VIDEO. Attentat en Isère: «L’hypothèse d’un fait divers camouflé en acte terroriste est plausible»
INTERVIEW•Alain Rodier, expert du terrorisme, analyse les zones d'ombres de ce qui pourrait n'être qu'une vengeance privée...Propos recueillis par Oihana Gabriel
D’abord décrit comme un terroriste djihadiste, Yassin Salhi, soupçonné d’avoir assassiné et décapité son patron avant de commettre un attentat vendredi, a affirmé en garde à vue ce lundi ne pas avoir agi au nom de la religion. Déséquilibré qui se vante d’agir au nom d’Allah ? Salafiste dangereux ? Pour y voir plus clair dans ce début d’enquête atypique, Alain Rodier, directeur du Centre français de recherche sur le renseignement et auteur de Grand angle sur le terrorisme (éd. Uppr), analyse pour 20 Minutes le portrait du suspect.
Quel est profil de Yassin Salhi au vu des dernières informations ?
Il faut rester très prudent sur cet homme au profil atypique. C’est un individu âgé de 35 ans, donc plus âgé [que les précédents], marié, trois enfants, en CDI. Il était donc bien intégré à la société. Il n’a pas du tout le profil d’un Nemmouche ou des frères Kouachi. En même temps, il gravitait dans la mouvance salafiste. Mais beaucoup de Français ont des contacts avec cette mouvance radicale et tous ne passent pas à l’acte.
Il nie le caractère religieux de son acte. Est-ce que ça tient debout ?
Pour le moment, en fonction des informations que nous avons, l’hypothèse d’un fait divers camouflé en acte terroriste est plausible. Lui assure qu’il a voulu se rendre intéressant en maquillant l’assassinat en acte terroriste. Une hypothèse appuyée par le témoignage d’un employé qui a expliqué qu’une dispute avait opposé Yassin Salhi et son patron. Dans la méthodologie terroriste, on n’assassine pas ses proches ou ses connaissances, mais des inconnus. Cet homme ne portait qu’un couteau et une arme factice. S’il avait vraiment voulu faire un carnage, il aurait eu des armes de poing. Et toutes les actions de ce vendredi noir en Tunisie et au Koweit ont été revendiquées rapidement, parfois la revendication était préparée à l’avance. Là, il n’y a aucune communication de Daesh.
En même temps, il y a des signes de religiosité…
En effet, la mise en scène macabre avec les drapeaux rappelle les vidéos de Daesh. Mais attention, ces bannières-là ne sont pas celles estampillées Daesh, qui sont noires avec un rond représentant le sceau du prophète.

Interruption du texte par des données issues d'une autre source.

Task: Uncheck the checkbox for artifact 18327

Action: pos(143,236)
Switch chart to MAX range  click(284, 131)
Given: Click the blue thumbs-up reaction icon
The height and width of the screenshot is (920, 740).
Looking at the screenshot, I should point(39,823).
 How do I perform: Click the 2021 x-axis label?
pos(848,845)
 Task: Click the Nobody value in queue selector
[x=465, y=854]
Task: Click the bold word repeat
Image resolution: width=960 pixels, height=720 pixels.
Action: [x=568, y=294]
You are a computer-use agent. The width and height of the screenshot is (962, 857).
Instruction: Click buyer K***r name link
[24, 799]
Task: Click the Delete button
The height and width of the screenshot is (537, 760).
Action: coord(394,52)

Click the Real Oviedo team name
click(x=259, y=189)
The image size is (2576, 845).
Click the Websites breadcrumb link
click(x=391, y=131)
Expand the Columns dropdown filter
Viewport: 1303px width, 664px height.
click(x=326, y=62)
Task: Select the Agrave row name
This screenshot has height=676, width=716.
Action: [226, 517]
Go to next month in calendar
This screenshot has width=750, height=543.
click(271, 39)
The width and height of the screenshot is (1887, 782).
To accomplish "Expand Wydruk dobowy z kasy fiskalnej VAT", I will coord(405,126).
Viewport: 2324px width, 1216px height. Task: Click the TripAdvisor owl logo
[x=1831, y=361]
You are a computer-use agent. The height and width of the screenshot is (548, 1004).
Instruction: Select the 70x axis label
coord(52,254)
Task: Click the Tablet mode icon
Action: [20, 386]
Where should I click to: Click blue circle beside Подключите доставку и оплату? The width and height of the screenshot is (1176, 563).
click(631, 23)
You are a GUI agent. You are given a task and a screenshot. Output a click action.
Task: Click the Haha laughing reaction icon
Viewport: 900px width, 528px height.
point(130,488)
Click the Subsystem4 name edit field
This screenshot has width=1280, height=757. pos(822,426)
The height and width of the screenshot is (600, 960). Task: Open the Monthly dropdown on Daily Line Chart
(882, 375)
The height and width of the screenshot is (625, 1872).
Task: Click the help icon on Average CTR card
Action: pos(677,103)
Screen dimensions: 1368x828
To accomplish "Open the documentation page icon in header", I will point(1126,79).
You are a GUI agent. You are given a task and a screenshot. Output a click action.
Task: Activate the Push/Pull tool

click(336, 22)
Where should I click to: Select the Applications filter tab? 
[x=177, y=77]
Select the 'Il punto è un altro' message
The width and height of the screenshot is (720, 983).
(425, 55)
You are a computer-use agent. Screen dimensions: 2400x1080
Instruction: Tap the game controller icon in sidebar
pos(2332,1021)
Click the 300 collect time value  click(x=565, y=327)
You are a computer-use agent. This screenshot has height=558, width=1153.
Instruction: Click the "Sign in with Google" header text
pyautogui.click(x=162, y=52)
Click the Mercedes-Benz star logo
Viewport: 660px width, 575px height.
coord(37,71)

Que dire de ses rapports avec la Syrie ?
Il s’est visiblement rendu en Syrie, mais les témoignages de sa sœur et de son épouse laissent planer un doute sur les dates. Or, comme les enquêteurs n’ont pas retrouvé son passeport, ils ne peuvent vérifier les tampons. Mais il semble que ce séjour ait eu lieu avant le déclenchement de la guerre. Peut-être pour du tourisme ? Ou pour suivre des cours dans une école coranique ? Ce voyage en Syrie a été présenté comme la preuve que cet homme est un terroriste, je serai plus prudent. Par ailleurs, le selfie envoyé à un individu en Syrie pose question. Cet homme n’aurait pas un rôle opérationnel, mais logistique au sein de Daesh.
Attentat en Isère : Le destinataire du selfie macabre de Yassin Salhi était inconnu de la police
Pensez-vous que cet homme est un déséquilibré ?
Son professeur de free-fight le décrit comme un sportif qui présentait à 90 % une attitude douce et à 10 % il sortait de ses gonds. Cela pourrait se rapprocher de la description d’un bipolaire. On peut imaginer qu’il avait des tendances suicidaires. Mais on en saura plus lors du procès.
Si c’est le cas, doit-on craindre que d’autres personnes s’inspirent des vidéos de propagande de Daesh pour justifier leurs crimes ?
C’est possible. Il est possible que Daesh tente de récupérer le train en marche, ce qui s’est déjà produit. Dans ce cas, ils ne revendiqueraient pas l’acte, mais remercieraient le frère de cette action contre les infidèles. Ils ont lancé des appels au meurtre pour que des individus qui n’ont aucun contact avec eux passent à l’acte. Daesh pourrait influencer des esprits faibles sans ordonner des attentats.